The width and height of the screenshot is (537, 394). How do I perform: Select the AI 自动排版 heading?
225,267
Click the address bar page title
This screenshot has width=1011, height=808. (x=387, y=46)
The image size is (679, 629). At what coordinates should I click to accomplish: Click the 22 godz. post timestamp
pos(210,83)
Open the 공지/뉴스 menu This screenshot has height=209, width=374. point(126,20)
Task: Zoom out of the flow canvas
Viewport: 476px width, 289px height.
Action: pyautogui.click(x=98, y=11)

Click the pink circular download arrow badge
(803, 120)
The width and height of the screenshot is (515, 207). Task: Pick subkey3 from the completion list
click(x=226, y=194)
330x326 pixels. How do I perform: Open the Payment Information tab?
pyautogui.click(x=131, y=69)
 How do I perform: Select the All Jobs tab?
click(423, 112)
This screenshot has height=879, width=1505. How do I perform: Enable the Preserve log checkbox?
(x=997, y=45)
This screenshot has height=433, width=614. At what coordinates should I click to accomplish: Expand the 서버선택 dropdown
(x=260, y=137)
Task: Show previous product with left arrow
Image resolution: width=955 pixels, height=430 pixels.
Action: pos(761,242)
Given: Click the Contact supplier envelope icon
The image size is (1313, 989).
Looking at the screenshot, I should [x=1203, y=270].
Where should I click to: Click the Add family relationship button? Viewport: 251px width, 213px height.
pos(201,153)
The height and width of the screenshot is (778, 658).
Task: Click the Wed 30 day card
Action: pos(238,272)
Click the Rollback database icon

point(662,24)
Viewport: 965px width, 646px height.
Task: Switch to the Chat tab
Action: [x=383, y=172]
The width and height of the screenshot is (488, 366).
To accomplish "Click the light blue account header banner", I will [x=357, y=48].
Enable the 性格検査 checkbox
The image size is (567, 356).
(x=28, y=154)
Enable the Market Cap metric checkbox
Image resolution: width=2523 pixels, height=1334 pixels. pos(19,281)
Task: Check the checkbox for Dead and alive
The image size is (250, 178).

Work to do:
Determine how many of the lines above contain the string "pixels", and state only that number.

Correct result:
3